> Objective
Format the lines of the listing from the line containing "The width and height of the screenshot is (754, 597)." up to and including the line containing "pos(297,130)" as a JSON list of strings, one string per line, leaving out blank lines.

----- Data listing

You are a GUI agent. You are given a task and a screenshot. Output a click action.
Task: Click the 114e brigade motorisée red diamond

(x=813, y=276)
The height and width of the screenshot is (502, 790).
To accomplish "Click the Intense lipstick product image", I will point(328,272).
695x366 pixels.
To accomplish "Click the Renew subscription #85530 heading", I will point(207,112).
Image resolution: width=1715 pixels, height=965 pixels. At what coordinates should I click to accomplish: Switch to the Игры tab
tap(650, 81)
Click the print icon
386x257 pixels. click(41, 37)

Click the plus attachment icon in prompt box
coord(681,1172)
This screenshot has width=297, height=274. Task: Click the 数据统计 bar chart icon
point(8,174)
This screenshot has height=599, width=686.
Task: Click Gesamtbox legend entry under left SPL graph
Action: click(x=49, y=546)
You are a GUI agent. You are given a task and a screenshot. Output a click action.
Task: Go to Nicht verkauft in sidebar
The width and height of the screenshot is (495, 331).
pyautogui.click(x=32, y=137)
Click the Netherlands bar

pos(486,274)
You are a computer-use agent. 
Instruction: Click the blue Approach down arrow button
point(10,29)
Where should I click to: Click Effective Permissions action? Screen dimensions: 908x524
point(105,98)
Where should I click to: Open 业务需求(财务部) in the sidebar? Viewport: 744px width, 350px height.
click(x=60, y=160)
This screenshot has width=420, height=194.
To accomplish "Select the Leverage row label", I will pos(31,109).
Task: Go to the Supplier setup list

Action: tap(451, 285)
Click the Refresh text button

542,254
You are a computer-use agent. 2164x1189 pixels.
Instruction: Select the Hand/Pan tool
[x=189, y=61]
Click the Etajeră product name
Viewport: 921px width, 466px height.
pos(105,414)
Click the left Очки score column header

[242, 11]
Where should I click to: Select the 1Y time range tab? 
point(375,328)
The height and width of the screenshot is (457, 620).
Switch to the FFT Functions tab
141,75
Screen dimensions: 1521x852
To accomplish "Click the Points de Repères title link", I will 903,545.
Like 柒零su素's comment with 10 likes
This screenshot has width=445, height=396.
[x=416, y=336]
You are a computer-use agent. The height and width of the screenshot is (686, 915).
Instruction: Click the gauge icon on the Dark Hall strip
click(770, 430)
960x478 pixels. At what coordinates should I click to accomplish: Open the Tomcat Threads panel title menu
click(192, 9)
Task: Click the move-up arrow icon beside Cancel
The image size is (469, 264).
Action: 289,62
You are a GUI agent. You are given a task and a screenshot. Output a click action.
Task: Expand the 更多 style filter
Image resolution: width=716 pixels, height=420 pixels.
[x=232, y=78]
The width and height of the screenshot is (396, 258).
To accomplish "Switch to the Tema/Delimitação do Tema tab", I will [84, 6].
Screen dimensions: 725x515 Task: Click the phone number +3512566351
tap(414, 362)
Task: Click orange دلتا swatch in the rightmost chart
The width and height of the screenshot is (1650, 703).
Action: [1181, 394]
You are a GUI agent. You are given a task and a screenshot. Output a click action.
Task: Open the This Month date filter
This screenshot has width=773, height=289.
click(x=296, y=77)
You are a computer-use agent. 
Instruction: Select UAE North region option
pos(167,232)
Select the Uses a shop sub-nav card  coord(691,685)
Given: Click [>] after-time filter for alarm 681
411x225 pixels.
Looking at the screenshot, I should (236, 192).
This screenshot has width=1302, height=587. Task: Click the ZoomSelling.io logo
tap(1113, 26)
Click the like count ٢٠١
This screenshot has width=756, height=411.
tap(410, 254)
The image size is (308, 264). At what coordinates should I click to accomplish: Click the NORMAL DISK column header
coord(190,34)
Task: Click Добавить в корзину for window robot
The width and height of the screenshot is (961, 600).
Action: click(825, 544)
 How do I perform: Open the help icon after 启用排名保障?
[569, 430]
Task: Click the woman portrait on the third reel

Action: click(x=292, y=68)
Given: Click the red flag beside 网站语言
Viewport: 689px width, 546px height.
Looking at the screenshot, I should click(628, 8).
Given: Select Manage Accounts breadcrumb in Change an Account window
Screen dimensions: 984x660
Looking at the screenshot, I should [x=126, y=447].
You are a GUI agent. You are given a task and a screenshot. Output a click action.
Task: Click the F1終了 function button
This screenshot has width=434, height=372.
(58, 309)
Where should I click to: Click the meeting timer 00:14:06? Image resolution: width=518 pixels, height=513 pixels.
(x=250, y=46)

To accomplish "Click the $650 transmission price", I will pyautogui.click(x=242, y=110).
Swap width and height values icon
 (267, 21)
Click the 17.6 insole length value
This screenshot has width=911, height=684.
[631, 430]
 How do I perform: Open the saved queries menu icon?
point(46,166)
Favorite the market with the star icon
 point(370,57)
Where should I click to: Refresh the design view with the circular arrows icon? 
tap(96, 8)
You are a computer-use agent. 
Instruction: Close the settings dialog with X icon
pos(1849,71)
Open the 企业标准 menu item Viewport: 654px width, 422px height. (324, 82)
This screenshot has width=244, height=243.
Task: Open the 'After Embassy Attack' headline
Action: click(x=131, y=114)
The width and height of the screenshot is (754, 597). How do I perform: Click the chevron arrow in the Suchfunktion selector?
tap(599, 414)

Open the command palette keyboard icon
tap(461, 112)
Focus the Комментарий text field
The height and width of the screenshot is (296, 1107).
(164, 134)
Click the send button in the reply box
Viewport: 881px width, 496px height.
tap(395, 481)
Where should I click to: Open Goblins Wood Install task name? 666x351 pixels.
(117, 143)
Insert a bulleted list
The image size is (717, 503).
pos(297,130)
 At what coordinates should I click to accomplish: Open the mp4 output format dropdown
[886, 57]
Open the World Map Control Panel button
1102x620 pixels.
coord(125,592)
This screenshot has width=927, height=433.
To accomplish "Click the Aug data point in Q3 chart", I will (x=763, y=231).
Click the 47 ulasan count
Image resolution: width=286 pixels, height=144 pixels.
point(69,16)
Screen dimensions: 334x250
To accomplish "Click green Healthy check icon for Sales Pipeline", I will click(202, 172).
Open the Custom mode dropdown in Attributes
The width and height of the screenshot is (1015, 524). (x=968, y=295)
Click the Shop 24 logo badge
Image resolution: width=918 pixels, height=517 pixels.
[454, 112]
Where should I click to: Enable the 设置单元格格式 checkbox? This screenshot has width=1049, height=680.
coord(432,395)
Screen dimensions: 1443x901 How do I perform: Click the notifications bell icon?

----------

> Task solution
[
  "The width and height of the screenshot is (754, 597). How do I perform: Click the chevron arrow in the Suchfunktion selector?",
  "tap(599, 414)",
  "Open the command palette keyboard icon",
  "tap(461, 112)",
  "Focus the Комментарий text field",
  "The height and width of the screenshot is (296, 1107).",
  "(164, 134)",
  "Click the send button in the reply box",
  "Viewport: 881px width, 496px height.",
  "tap(395, 481)",
  "Where should I click to: Open Goblins Wood Install task name? 666x351 pixels.",
  "(117, 143)",
  "Insert a bulleted list",
  "The image size is (717, 503).",
  "pos(297,130)"
]